In the first part of this post, we explained how neuropathy is, in layperson’s terms, a form of nerve damage. As we discussed, it is a common condition, yet one that is not very well understood.
The consequences of untreated neuropathy can be severe. They can include loss of the ability to walk, as well as other serious mobility issues. Understandably, such issues greatly affect the ability to work, and so may raise questions about eligibility for Social Security disability insurance (SSDI) benefits.
These mobility issues are often associated with age. Loss of a normal sense of feeling in the feet may lead to a loss of balance – and thus put someone at risk of falls and fractures.

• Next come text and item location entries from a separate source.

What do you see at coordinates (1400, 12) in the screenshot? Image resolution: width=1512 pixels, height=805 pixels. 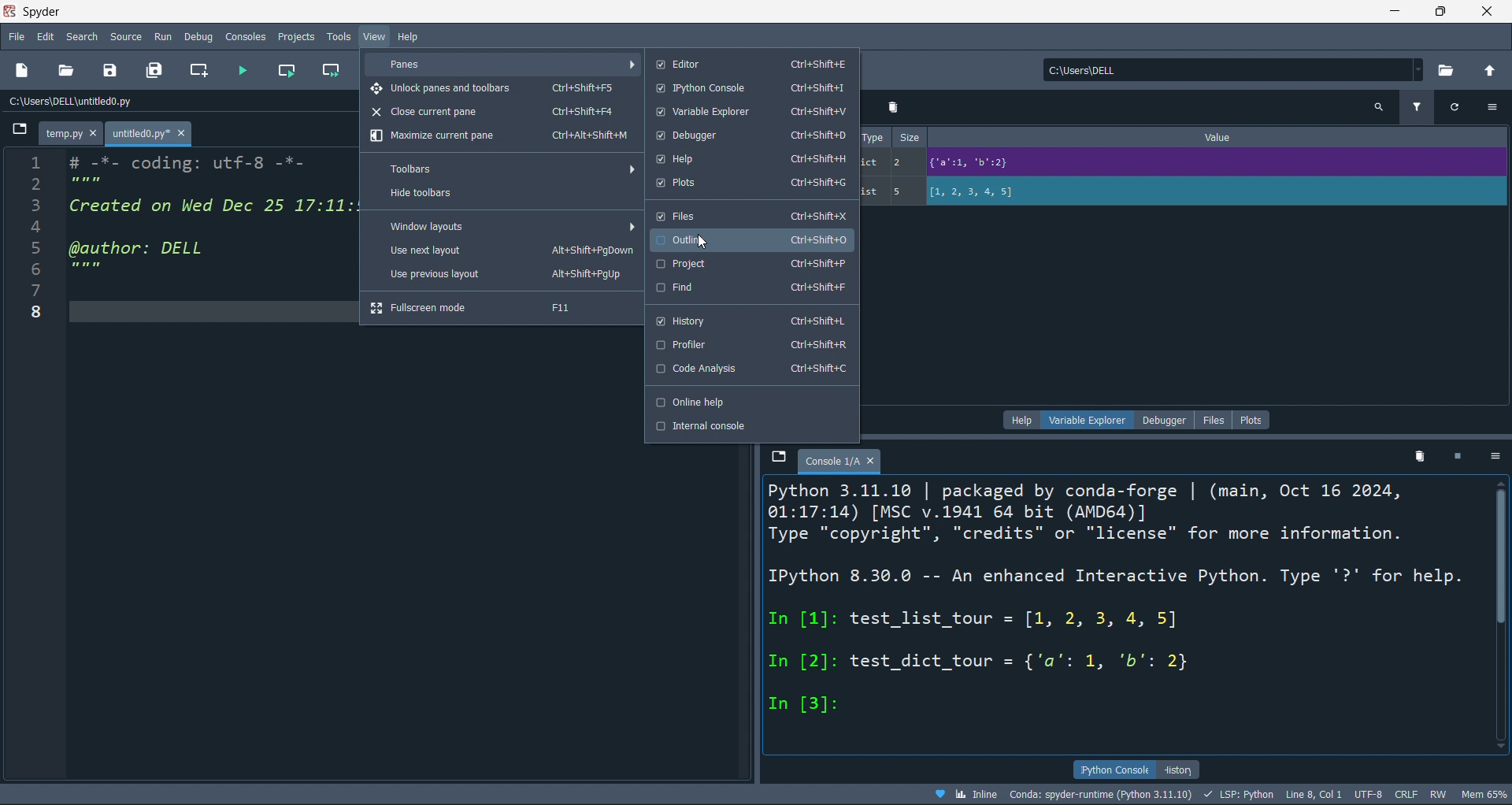 I see `minimize` at bounding box center [1400, 12].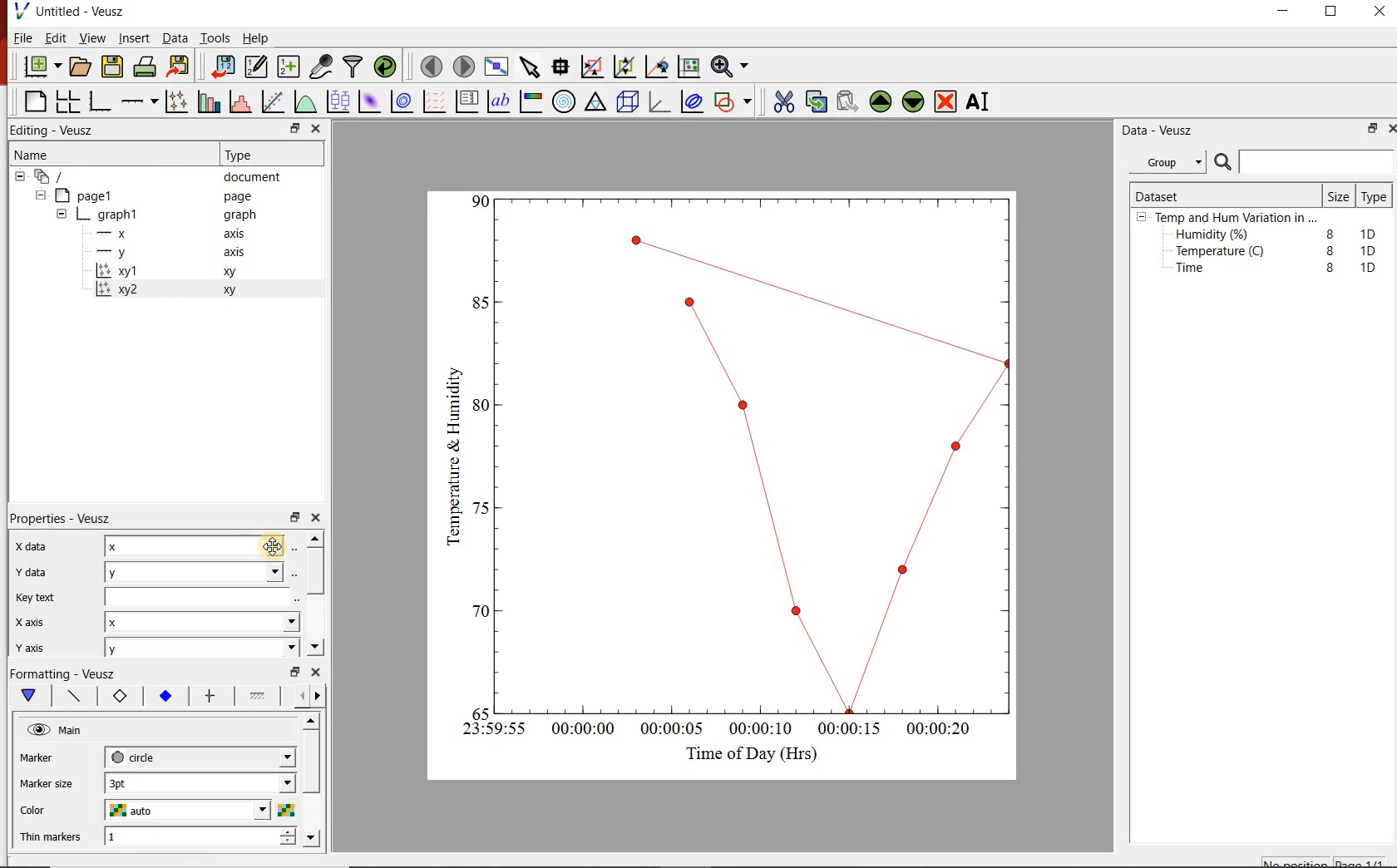 The width and height of the screenshot is (1397, 868). Describe the element at coordinates (487, 730) in the screenshot. I see `23:59:55` at that location.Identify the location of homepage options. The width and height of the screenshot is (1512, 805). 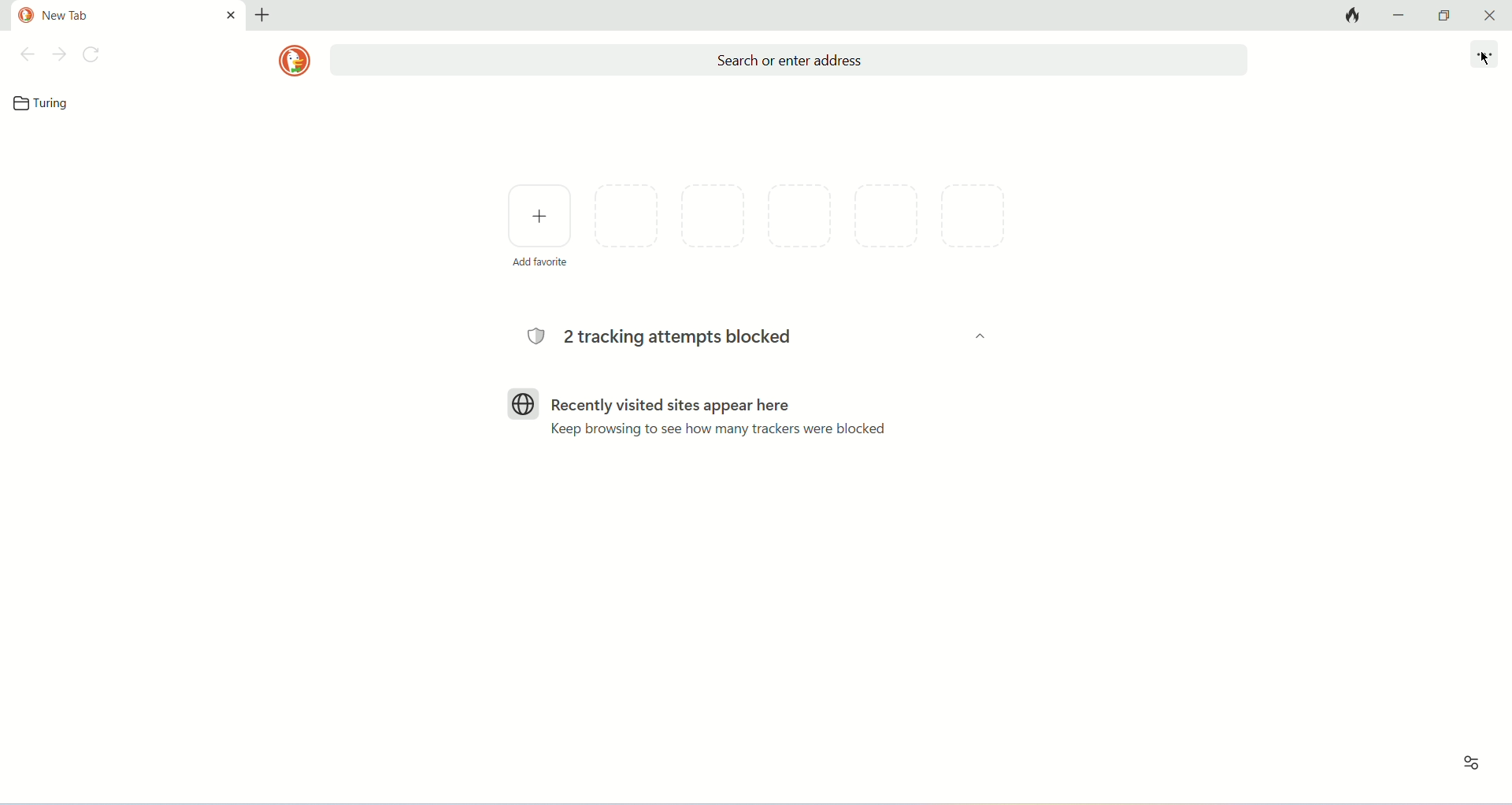
(1472, 763). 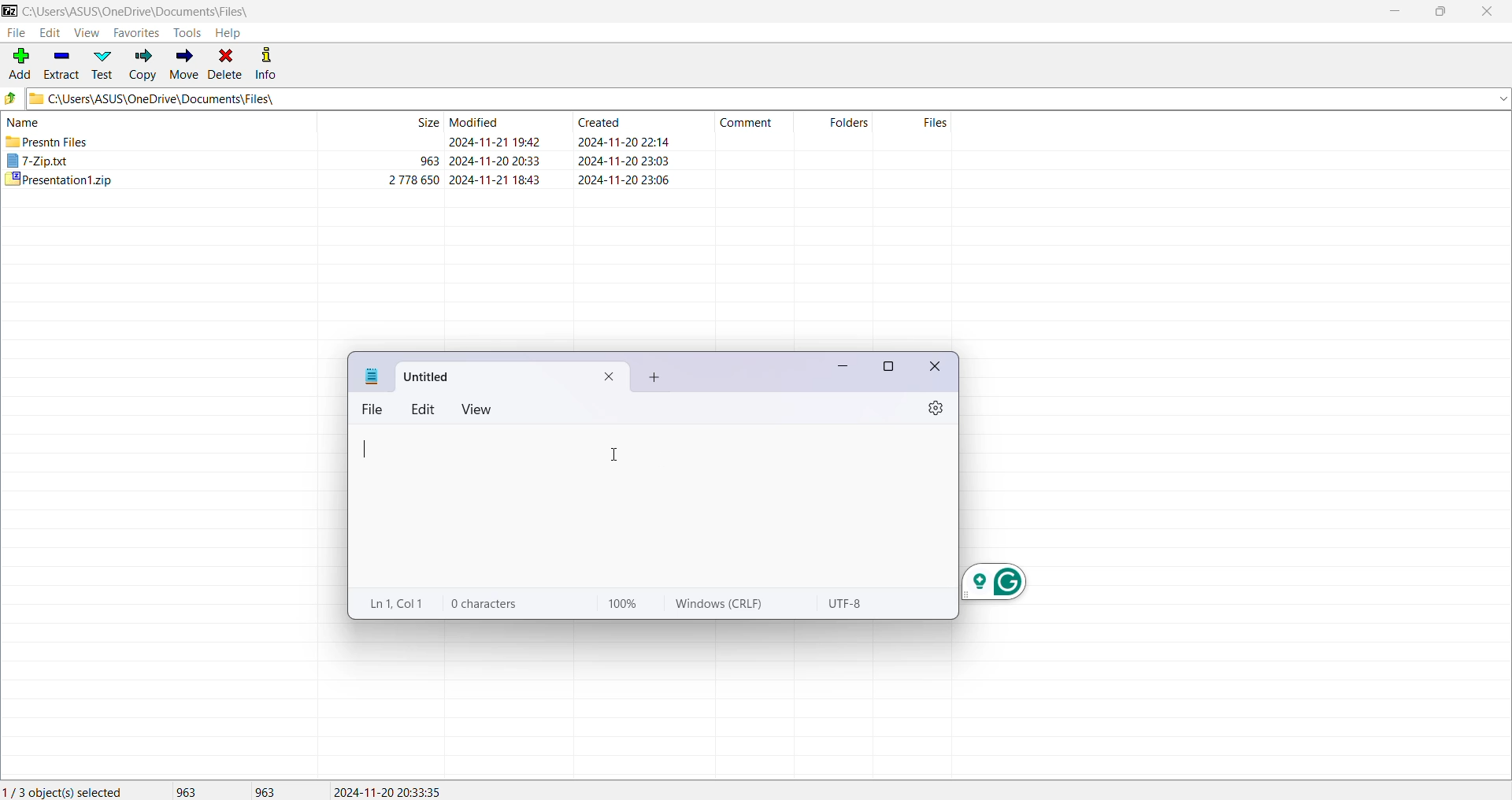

In this part of the post, let’s look at the connection between neuropathy and other serious condition, namely diabetes.
Neuropathy is not only a serious condition in its own right. It is also often a sign of another underlying disease. Lou Gehrig’s disease is one example of this. Diabetes is another.
The connection between neuropathy and diabetes is particularly prevalent. An estimated one-third of neuropathy cases are among people who are diabetic, according to the Neuropathy Association.
The causal connection between the two conditions is a brutal one. Diabetes harms the ability of blood vessels to supply small nerves located in the extremities of the body, particularly hands and feet.
This damage, in turn, harms the ability of those extremities to transmit sensory information back to the brain properly. The result is a loss of sensation that starts in the toes or fingers but can move on up to knees or arms.